Redazione

De Laurentiis non vuole spendere soldi per il Napoli. Un concetto molto in voga tra i supporter della squadra di Sarri, una frase talmente trita e ritrita che è addirittura tra le scelte suggerite sui motori di ricerca. Ma è effettivamente così? O l’impegno del presidente degli azzurri viene colpevolmente sottostimato dalla tifoseria?

La squadra è competitiva

Partiamo dal presupposto che chi vince ha sempre ragione, assioma antico ma pur semprerealistico. Il Napoli finora in campionato le ha vinte tutte, anzi, è la migliore squadra nell’anno solare e quindi al momento attuale il Presidente ha avuto ragione con la sua gestione delle finanze e della rosa del Napoli. A detta di molti già alla fine della scorsa stagione, il miglior mercato possibile di questo Napoli era quello che prevedeva la permanenza di tutte le grandi stelle (in primis Mertens, Insigne e Koulibaly). Detto, fatto. La società ha rifiutato offerte importanti e convinto i migliori calciatori azzurri a rimanere e a puntare dritti allo Scudetto. E in attesa del tour de force che attende i partenopei da metà ottobre in poi, i numeri danno ragione a De Laurentiis.

In passato De Laurentiis ha già speso

Che comunque ha già investito sul Napoli, probabilmente nel momento in cui ce n’era più bisogno. I calciatori che sono in questo momento a Castel Volturno non sono certo arrivati gratis. Il “problema” di De Laurentiis è che la squadra è stata costruita attraverso la politica dei piccoli passi, a partire da Hamsik, acquistato dieci anni fa, fino ai più recenti Allan, Hysaj e Milik che, sfortuna a parte, è stato il calciatore più pagato dell’attuale gestione. Il colpo mediatico che i tifosi del Napoli hanno sognato per tutta l’estate, ma che per motivi indipendenti dalla società non ha ancora dato i risultati sperati. Comunque i 33 milioni sono usciti dalle casse partenopee e questo nel discorso sulle spese è ciò che di più conta.

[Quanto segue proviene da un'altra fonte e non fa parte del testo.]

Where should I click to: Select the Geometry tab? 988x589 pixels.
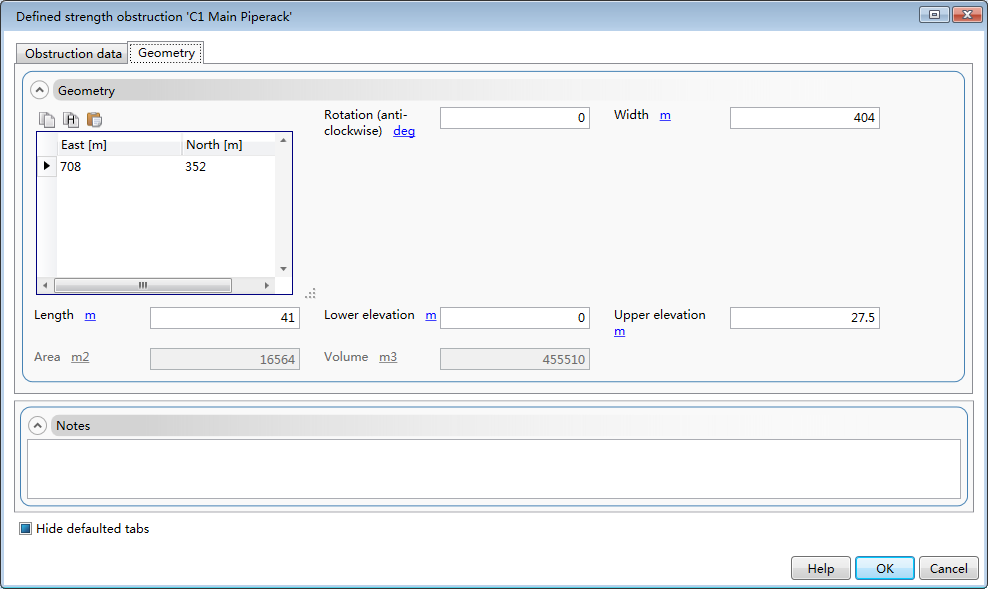click(166, 53)
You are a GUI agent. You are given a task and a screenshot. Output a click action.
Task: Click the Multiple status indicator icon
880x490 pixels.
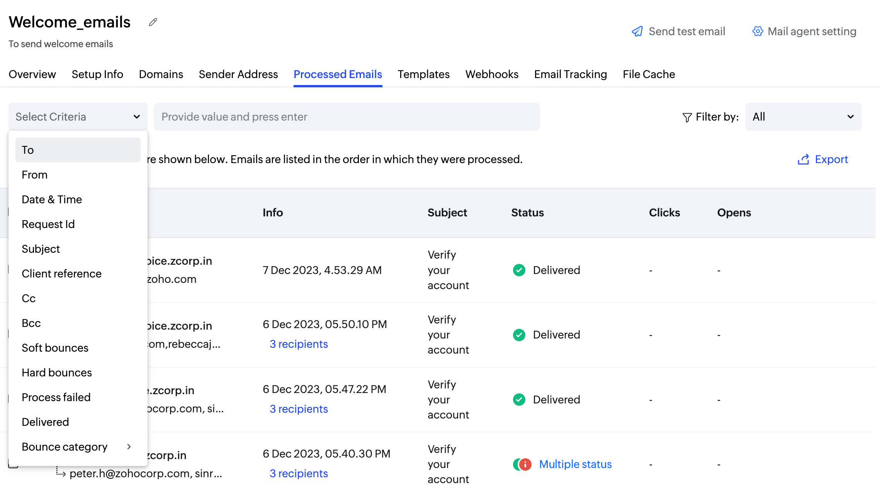pos(522,464)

Quando lo fa, Sarri non apprezza

E quei 33 milioni non sono certo gli unici a essere sborsati nelle ultime stagioni. La questione è che non hanno cambiato il Napoli come ci si aspettava. Sì, perchè non è che De Laurentiis si sia dimenticato il blocchetto degli assegni da qualche parte in concomitanza con l’arrivo di Sarri. Anzi, vedere il Napoli così competitivo ha stimolato il mercato degli azzurri. Dall’estate 2015 sono arrivati a Castel Volturno (oltre ai calciatori già citati) Valdifiori, Tonelli, Chiriches, Maksimovic, Diawara, Zielinski, Rog, Ounas e Mario Rui. Spesa complessiva? Difficile da calcolare, ma comunque di certo stimabile in oltre 80 milioni. Di questi, solo Zielinski, Chiriches e forse Rog e Diawara sono realmente entrati nelle grazie del tecnico e tra l’altro difficilmente scendono in campo dal primo minuto. Gli altri hanno un pessimo score complessivo di 35 presenze (non necessariamente da titolari) e vedono il valore dei loro cartellini (come quello di Maksimovic, pagato 25 milioni di euro) in picchiata libera.

Davanti a questi dati, risulta evidente che non corrisponde alla realtà sostenere che De Laurentiis non investa nel Napoli. Ma anche che spesso le spese affrontate non producono un effettivo miglioramento della rosa o che i calciatori acquistati non vengono valorizzati a dovere. E quindi, anche se per assurdo il presidentissimo partenopeo decidesse davvero di chiudere i rubinetti, gli si potrebbe dare così torto?